> What is being asked
Copy the data exactly from the line that contains "499x174 pixels." through the line that contains "Open the Euric FC team entry", keeping both end lines and leaving out everything else.

===

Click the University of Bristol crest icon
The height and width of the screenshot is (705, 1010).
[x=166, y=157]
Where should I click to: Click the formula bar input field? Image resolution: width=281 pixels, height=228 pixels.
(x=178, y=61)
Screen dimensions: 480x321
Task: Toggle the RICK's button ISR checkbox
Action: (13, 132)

===

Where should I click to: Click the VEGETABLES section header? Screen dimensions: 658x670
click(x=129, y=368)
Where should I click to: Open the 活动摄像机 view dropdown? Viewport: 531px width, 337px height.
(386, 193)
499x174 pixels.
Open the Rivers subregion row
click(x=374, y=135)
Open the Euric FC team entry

===

> Result of this exercise
499x174 pixels.
Open the Rivers subregion row
click(x=374, y=135)
Open the Euric FC team entry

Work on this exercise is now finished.